Step-Therapy Ladder: Matching Treatment to Severity

A three-panel acne management diagram showing severity-based step therapy, hormonal-pattern treatment options, and key safety contraindications.

Acne Step-Therapy Ladder

Panel A: Mild acne, moderate acne, severe/scarring/refractory acne, topical retinoid, benzoyl peroxide, azelaic acid, oral tetracycline such as doxycycline, oral isotretinoin, specialist supervision. Panel B: Jaw-line acne, premenstrual flare pattern, hyperandrogenism signs, combined oral contraceptive, spironolactone / anti-androgen. Panel C: No oral antibiotic monotherapy, no tetracycline plus isotretinoin, benzoyl peroxide co-prescription, raised intracranial pressure risk.

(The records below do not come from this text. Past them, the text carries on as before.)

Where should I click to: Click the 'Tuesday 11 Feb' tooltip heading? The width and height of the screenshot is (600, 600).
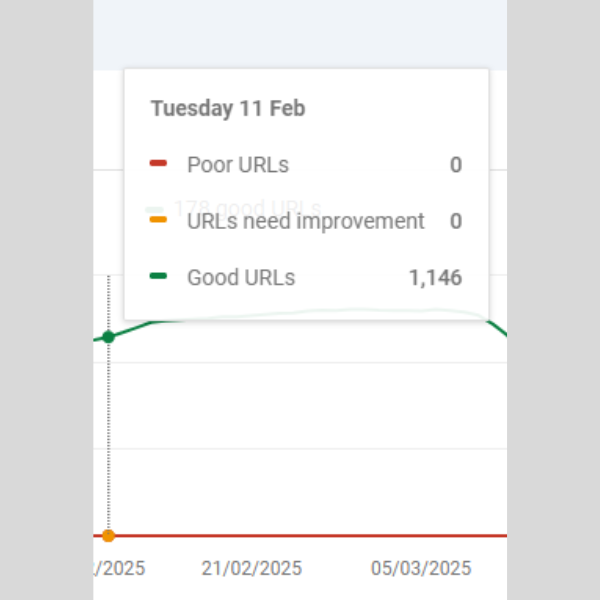[228, 109]
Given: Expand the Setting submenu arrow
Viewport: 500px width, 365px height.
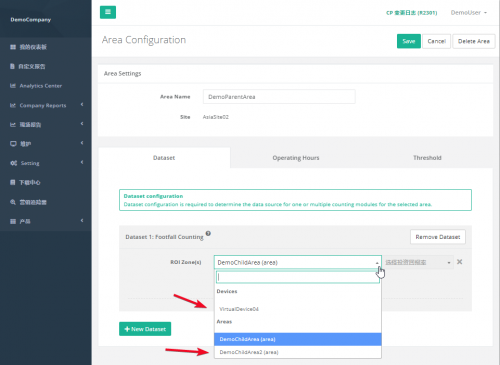Looking at the screenshot, I should pyautogui.click(x=82, y=162).
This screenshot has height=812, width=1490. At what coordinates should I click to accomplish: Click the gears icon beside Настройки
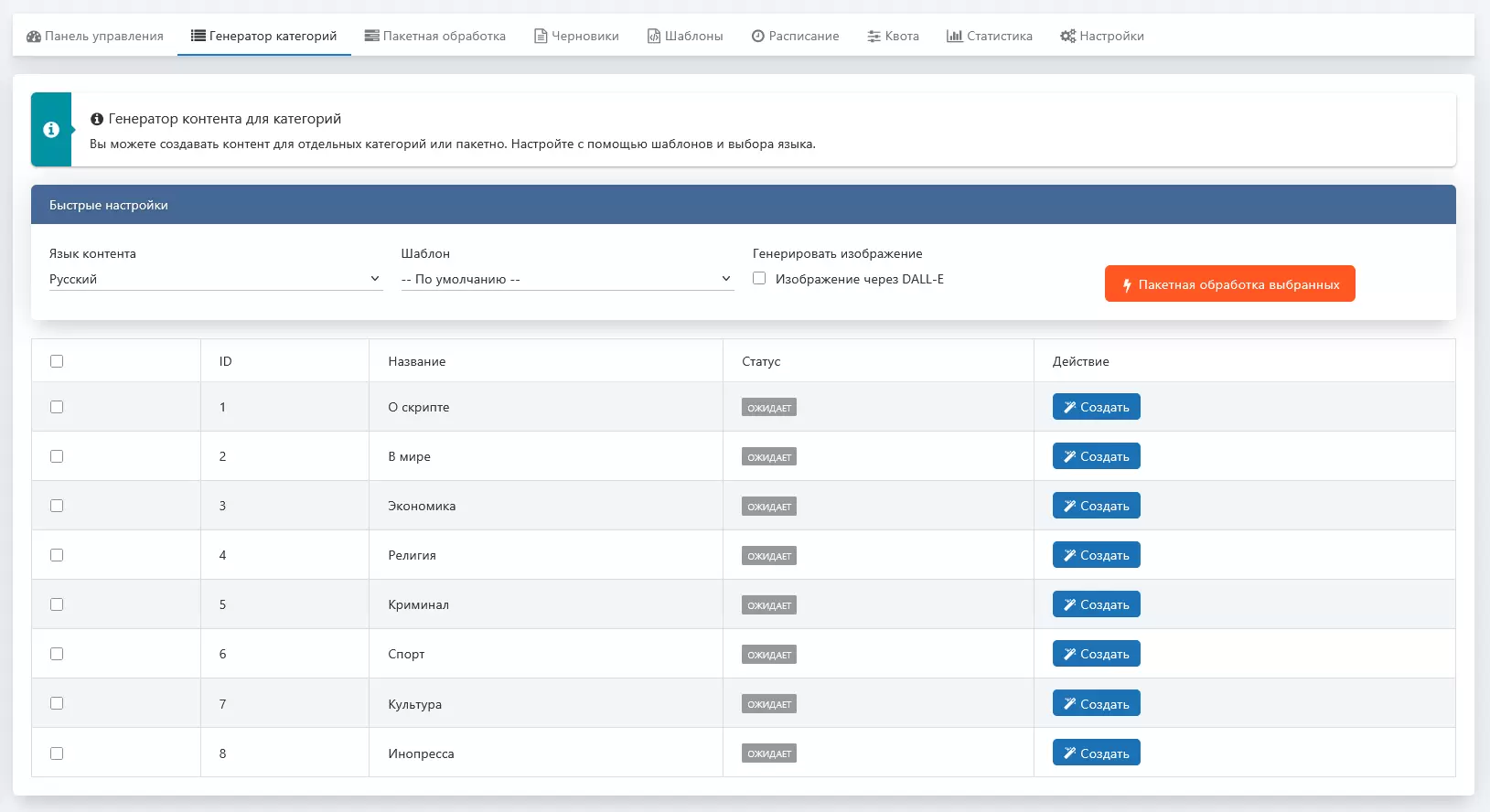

The central organising principle of acne management is severity-matched step therapy: you start at the rung of the ladder that corresponds to the patient's grade, and you step up only if an adequate trial fails or the disease is more severe than first thought. For mild acne, topical therapy alone is sufficient — typically a topical retinoid, often combined with benzoyl peroxide, with azelaic acid as a useful alternative. For moderate acne, you add an oral antibiotic (a tetracycline such as doxycycline) to topical therapy, always co-prescribing topical benzoyl peroxide to limit resistance, and you limit the antibiotic course to about three months. For severe nodulocystic, scarring, or treatment-refractory acne, the plan moves to oral isotretinoin under specialist supervision. For a woman with a hormonal pattern — jaw-line acne, premenstrual flares, or signs of hyperandrogenism — combined oral contraceptives or an anti-androgen such as spironolactone are valuable additions or alternatives. A vital safety rule threads through the whole ladder: oral antibiotics are never used as monotherapy, and they are never combined with oral isotretinoin (the tetracycline–isotretinoin combination risks raised intracranial pressure).

A three-column acne treatment ladder compares mild, moderate, and severe acne with criteria, first-line therapy, escalation steps, hormonal-pattern options, and 8-12 week review timing.

Acne Step-Therapy Ladder

Panel A: Three severity columns showing mild acne, moderate acne, severe/refractory acne, severity criteria, first-line treatments, second-line escalation, add-on treatments, hormonal-pattern therapy, escalation arrows, and 8-12 week review point..

The ladder, summarised:
- Mild: topical retinoid ± benzoyl peroxide (± azelaic acid).
- Moderate: above PLUS an oral antibiotic (≤3 months, always with benzoyl peroxide).
- Severe / refractory: oral isotretinoin (specialist).
- Female hormonal pattern: add/alternate with combined oral contraceptive or spironolactone.

Review response at 8–12 weeks before deciding to step up, because topical and antibiotic effects take that long to declare themselves.